Some boys in Boys for Sale have no clear expression on their face either. One of them says he feels empty. Others look a little shy or uncomfortable, probably because of the presence of the camera. However, most of the boys decided to get blurred or to wear a mask during the interview. This way, they are not recognizable on the one hand, but on the other hand, the viewer is unable to see how they feel.
Whether they look uncomfortable, expressionless or hide their faces, I kept wondering who these boys really are while watching both films. It seems that all these boys, both in Seto & Utsumi and in Boys for Sale try to hide their identity and feelings, because they want to look cool or because they are ashamed of the work they do.
One of the sex workers literally says that he has an empty mind. The boys switch off their emotions and feel like they are a product that can be bought. Moreover, they often lie about their job. Few family members and friends know about their job as a sex worker and think they work in an ordinary bar for example. And since you have to be straight to get a job in an Urisen bar, some boys even lie about their sexual preference.
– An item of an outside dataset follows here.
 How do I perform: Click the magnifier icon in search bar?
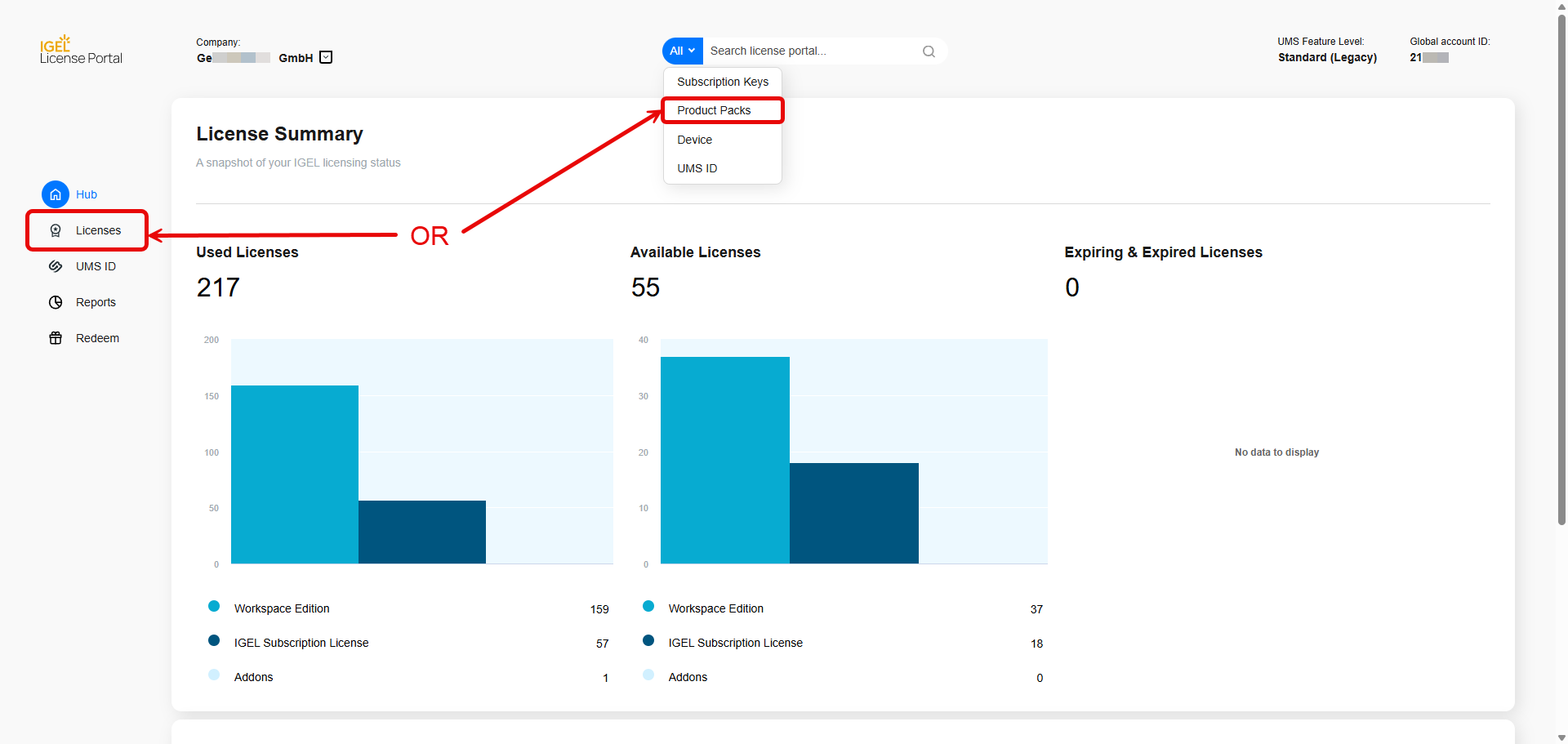pos(929,51)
The managers of the Urisen bars actually treat sex workers as products, so it’s not strange they feel empty-minded. In Boys for Sale, a manager says that his boys get a training about hygiene and safety. However, these boys can’t confirm that. One of them even says he was just thrown in a room and that was it. They know very little about STD’s, nor about the fact that wearing a condom is necessary.
But what keeps all these boys on their feet? It’s their friendship. There seems to be a big distance between Seto and Utsumi, however, Utsumi thinks about Seto’s birthday and organizes a surprise for him. When Seto says his cat died, Utsumi tries to comfort his friend, which is not appreciated by Seto, but still, it seems that Utsumi cares about Seto deep inside. These boys are bored and nobody seems to care about them, but at least, they have each other.
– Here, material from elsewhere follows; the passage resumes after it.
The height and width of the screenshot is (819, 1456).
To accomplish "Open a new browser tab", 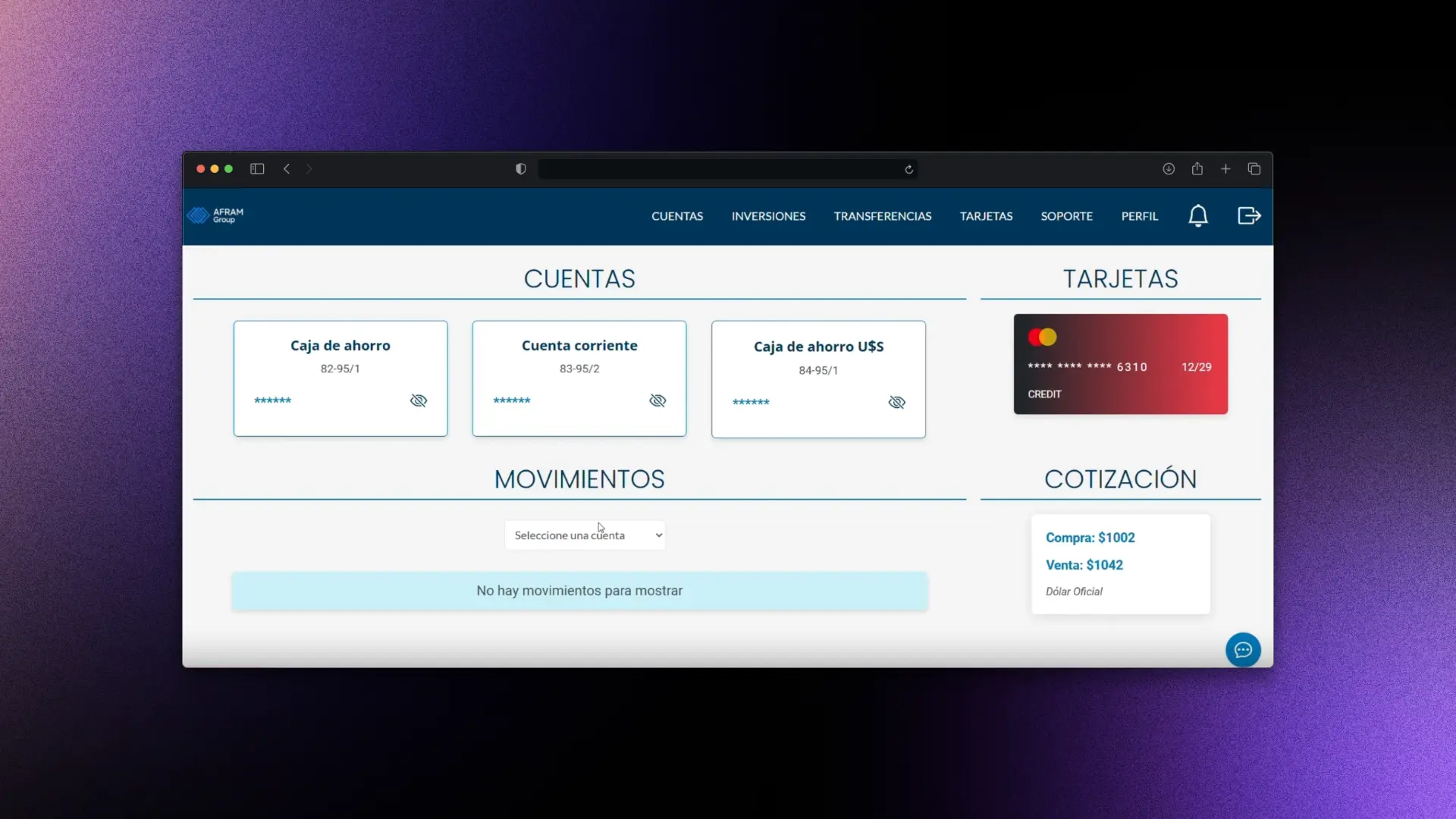I will [x=1226, y=168].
The boys in the Urisen bars don’t like their work and they all dream of a better future. However, they really like spending time together. They live in the same dorm and drink beer after work. ‘It’s like being on a school trip,’ one of these boys says. They are a big support for each other in the tough conditions they live in.
Both directors risked to make a film with only talking heads, but they succeeded in making their film visually more interesting. The content, or more specifically the sexual content, of the interviews in Boys for Sale are often illustrated by black-and-white animations. These show quite explicitly what the boys do when they serve a client. What is noticeable is that the characters in the animations do have an expression on their faces. This way, we can see that the sex workers don’t find their work pleasant.
Extreme close-ups, freeze frames as well as slow motions emphasize the expressionless faces of the bored schoolboys in Seto & Utsumi. The classical music that is played from time to time creates a sarcastic vibe in the film. In other words, we shouldn’t take the boys and their big problems very serious. Being just an ordinary schoolboy is not that bad, but it is not self-evident either.